Text:
....

Launching and towing release mechanisms.—Static tests of the launching and towing release mechanisms to their limit loads should be conducted. Also, operation tests of release mechanisms should be conducted to show they will function properly when loaded throughout the range from zero to 100 percent of the limit force values specified in Chap. 1 for release mechanisms. . These operational tests should include the back load trip release mechanism, if installed. Hardware used in towlines should be of sufficient rigidity to avoid distortion and possible malfunctioning or breakage after repeated use. The above recommendations concerning operation tests do not apply to "open-hook” launching fittings used solely for shockcord type launching apparatus. The strength of the control system actuating the release mechanism is covered in Chap. 1.

....

Problems and tasks:
(a) Answer each question from the passage on release mechanisms.
(i) Over what range of loads should operation tests show that release mechanisms function properly?
(ii) Which launching fittings are exempt from the recommendations on operation tests?
(iii) Where is the strength of the control system actuating the release mechanism covered?
(b) Edit the records in the stretch from the line containing "Task: Sort by Start Time column" through the end of the records. Replace "dropdown" with "drop-down", keep everything else unchanged, and return only those lines.
The passage and the records that come after it are unrelated.

....

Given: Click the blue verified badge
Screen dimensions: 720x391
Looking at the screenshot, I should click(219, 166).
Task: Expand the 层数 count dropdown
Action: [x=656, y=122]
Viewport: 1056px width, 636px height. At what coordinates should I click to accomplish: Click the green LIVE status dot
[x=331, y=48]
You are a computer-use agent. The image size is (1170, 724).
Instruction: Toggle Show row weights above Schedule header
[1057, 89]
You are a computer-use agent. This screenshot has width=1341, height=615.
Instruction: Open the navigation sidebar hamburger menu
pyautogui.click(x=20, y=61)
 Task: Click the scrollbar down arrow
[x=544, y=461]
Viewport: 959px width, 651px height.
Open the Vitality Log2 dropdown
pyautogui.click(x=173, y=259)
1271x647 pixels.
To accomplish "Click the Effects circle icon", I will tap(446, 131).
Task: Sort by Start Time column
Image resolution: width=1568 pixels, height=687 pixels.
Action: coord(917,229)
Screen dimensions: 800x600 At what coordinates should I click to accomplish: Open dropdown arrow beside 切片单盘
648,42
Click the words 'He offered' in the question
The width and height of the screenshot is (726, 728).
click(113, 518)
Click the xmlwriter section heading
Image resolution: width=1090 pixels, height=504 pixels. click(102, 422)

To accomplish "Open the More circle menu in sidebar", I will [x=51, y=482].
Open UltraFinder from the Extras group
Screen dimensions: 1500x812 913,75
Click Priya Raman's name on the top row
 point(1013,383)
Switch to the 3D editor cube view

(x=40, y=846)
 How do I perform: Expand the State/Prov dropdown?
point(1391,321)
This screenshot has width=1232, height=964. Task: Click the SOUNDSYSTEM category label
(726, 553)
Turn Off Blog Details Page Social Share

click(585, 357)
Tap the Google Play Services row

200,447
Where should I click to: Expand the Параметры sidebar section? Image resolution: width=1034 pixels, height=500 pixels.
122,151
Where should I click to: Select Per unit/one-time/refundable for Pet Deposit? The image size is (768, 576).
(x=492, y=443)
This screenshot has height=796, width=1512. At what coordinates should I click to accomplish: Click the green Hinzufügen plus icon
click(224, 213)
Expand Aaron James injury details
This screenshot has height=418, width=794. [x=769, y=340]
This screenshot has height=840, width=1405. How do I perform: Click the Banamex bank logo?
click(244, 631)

....

Outputs:
(a)
(i) From zero to 100 percent of the limit force values specified in Chap. 1 for release mechanisms.
(ii) "Open-hook" launching fittings used solely for shockcord type launching apparatus.
(iii) In Chap. 1.

(b)
Task: Sort by Start Time column
Image resolution: width=1568 pixels, height=687 pixels.
Action: coord(917,229)
Screen dimensions: 800x600 At what coordinates should I click to accomplish: Open drop-down arrow beside 切片单盘
648,42
Click the words 'He offered' in the question
The width and height of the screenshot is (726, 728).
click(113, 518)
Click the xmlwriter section heading
Image resolution: width=1090 pixels, height=504 pixels. click(102, 422)

To accomplish "Open the More circle menu in sidebar", I will [x=51, y=482].
Open UltraFinder from the Extras group
Screen dimensions: 1500x812 913,75
Click Priya Raman's name on the top row
 point(1013,383)
Switch to the 3D editor cube view

(x=40, y=846)
 How do I perform: Expand the State/Prov drop-down?
point(1391,321)
This screenshot has width=1232, height=964. Task: Click the SOUNDSYSTEM category label
(726, 553)
Turn Off Blog Details Page Social Share

click(585, 357)
Tap the Google Play Services row

200,447
Where should I click to: Expand the Параметры sidebar section? Image resolution: width=1034 pixels, height=500 pixels.
122,151
Where should I click to: Select Per unit/one-time/refundable for Pet Deposit? The image size is (768, 576).
(x=492, y=443)
This screenshot has height=796, width=1512. At what coordinates should I click to accomplish: Click the green Hinzufügen plus icon
click(224, 213)
Expand Aaron James injury details
This screenshot has height=418, width=794. [x=769, y=340]
This screenshot has height=840, width=1405. How do I perform: Click the Banamex bank logo?
click(244, 631)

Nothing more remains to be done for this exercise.